With the discrimination vetted out to the girl child in terms of education, UNICEF’s region-wide research, “Socio-Cultural Barriers to Girls’ Education in South Asia,” states that “…Addressing gender issues in Pakistan is highly challenging, in particular because of the strong hold of cultural conservatism…”
Here it is important to point out that while there has been improvement in terms of girls’ enrollment in primary schools, their consequent enrollment and retention at the secondary level has been dismal. According to UNESCO’s “Education for All 2015 National Review,” the proportion of female students in Pakistan marginally declines as education levels increase. So for instance, enrollment in Middle Schools is 6 million with 57% boys and 43% girls, while enrollment in secondary schools is 2.8 million with 58% males and 42% females. This situation becomes all the more precarious once we move to smaller provinces.

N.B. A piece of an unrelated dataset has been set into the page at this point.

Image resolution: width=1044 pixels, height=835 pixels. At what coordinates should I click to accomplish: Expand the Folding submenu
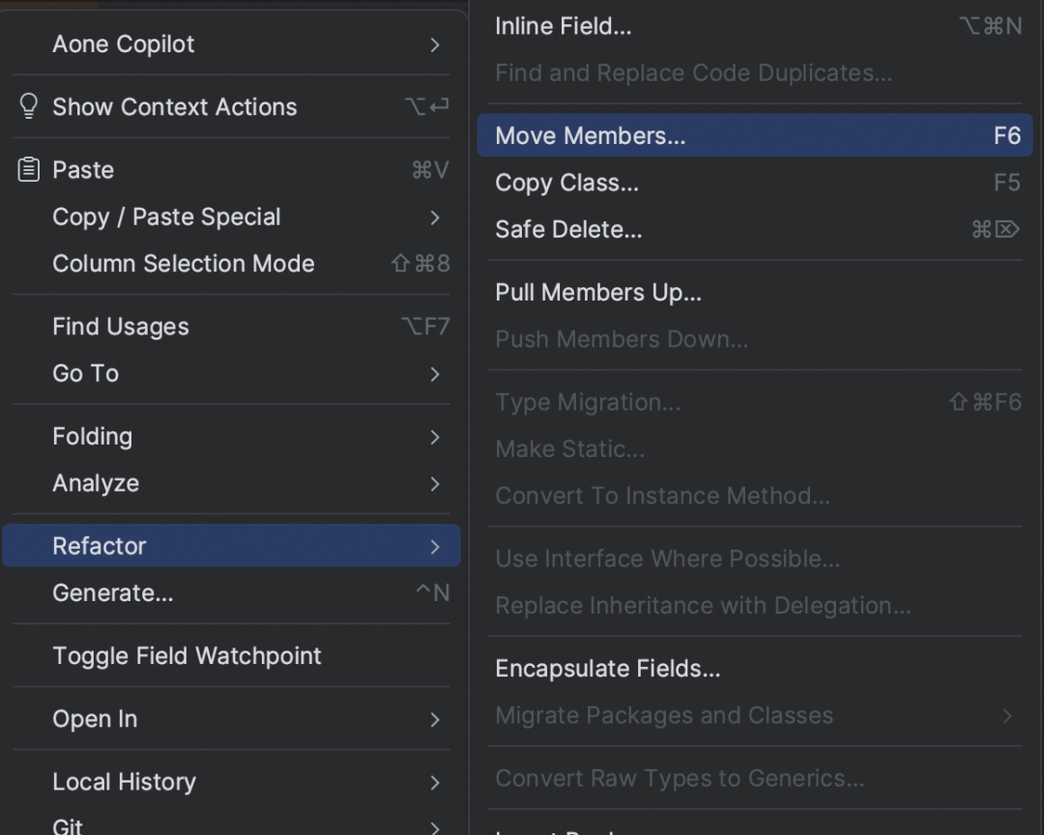tap(231, 437)
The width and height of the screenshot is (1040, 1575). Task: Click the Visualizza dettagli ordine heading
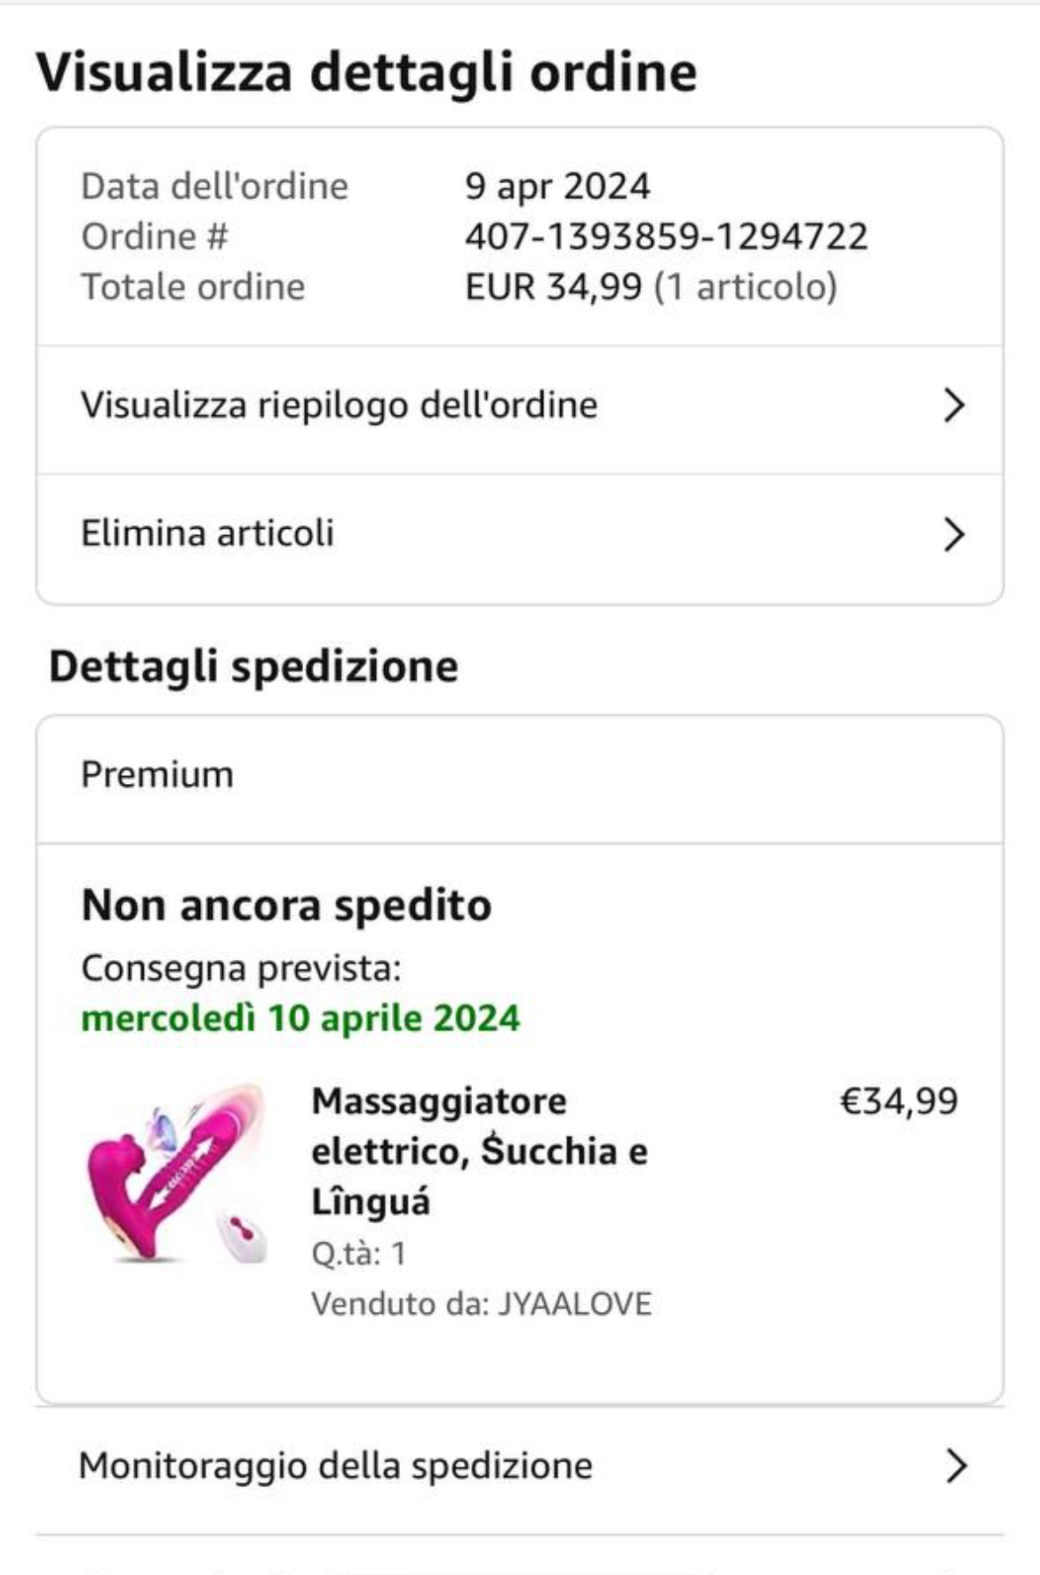coord(366,72)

That said, addressing the issue of Pakistan’s education emergency and within its ambit addressing the dismal state of girls’ education in Pakistan is not an insolvable issue. True, the problems cannot be magically fixed overnight, however commitment and political will can go a long way in steering this crisis towards resolution.
In this regard, the strict implementation of Article 25-A of the Constitution of Pakistan is the first and most important step in the right direction. Under Article 25-A, it is the state’s responsibility to provide free and compulsory education to all the children between the ages of 5 and 16 years in the country.
Since Article 25-A makes it a crime for parents and caregivers to deprive children from their right to education, thus its imposition will play an important role in discouraging cultural practices that keep girl children away from schools.
A huge bulk of the responsibility in this regard lies with the provincial governments. The fact that Article 25-A was passed in 2012 and four years down the line not even one province has shown an interest in developing Rules of Business for its implementation goes to show an acute indifference to the plight of our children by those who govern us.
It is because of this inability to take stalk of the country’s dismal education indicators that an estimated 25 million children between the ages of 5 – 16 years are out of school – 55% of which are girls.
We are losing an entire generation to illiteracy and it is imperative for Pakistan’s future that the future of our children figures prominently on the agenda of the political elite.